§ **Collected data**
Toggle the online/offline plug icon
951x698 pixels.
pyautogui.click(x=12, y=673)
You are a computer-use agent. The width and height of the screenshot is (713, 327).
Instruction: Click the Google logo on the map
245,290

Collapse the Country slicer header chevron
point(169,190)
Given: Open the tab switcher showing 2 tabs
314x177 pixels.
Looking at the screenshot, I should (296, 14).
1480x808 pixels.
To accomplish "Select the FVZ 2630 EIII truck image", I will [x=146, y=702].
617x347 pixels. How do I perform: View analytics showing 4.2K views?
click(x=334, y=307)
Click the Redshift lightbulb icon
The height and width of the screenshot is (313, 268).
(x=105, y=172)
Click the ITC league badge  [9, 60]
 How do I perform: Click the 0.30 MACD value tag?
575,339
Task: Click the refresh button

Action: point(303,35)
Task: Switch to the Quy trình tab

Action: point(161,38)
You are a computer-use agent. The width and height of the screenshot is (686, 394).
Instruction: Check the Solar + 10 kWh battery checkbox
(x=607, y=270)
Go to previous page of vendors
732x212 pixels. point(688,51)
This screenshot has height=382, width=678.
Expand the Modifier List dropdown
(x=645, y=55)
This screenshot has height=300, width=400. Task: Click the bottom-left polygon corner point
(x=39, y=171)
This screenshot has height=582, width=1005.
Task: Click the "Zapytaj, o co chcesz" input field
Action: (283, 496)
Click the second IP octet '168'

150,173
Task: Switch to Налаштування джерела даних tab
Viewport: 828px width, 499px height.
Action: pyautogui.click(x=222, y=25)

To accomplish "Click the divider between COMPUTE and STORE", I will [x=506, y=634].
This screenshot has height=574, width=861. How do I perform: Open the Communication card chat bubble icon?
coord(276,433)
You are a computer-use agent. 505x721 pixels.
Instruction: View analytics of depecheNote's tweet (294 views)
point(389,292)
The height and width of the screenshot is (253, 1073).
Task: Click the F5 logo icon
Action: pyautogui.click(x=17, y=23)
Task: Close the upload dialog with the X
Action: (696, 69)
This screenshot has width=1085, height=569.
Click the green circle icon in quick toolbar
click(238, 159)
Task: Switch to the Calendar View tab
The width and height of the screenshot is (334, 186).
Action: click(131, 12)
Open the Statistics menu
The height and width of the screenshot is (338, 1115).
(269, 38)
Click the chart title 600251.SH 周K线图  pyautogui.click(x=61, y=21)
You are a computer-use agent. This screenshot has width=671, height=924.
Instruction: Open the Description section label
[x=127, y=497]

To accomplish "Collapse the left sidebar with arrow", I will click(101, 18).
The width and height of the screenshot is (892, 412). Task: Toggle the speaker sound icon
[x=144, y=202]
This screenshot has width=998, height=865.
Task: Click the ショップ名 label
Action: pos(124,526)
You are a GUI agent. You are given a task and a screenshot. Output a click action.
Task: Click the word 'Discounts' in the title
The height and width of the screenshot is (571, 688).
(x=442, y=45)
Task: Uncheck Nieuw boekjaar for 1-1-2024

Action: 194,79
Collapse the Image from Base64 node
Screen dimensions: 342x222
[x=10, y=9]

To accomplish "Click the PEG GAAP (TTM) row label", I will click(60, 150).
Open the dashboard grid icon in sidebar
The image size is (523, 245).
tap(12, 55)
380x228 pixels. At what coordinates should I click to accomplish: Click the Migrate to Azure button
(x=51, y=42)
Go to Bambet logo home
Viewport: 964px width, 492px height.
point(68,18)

§ **WORK TASK**
Before answering, count every line of the data that holds the word "computer"; the reply is that number only.

§ **SOLUTION FOR THIS PROBLEM**
4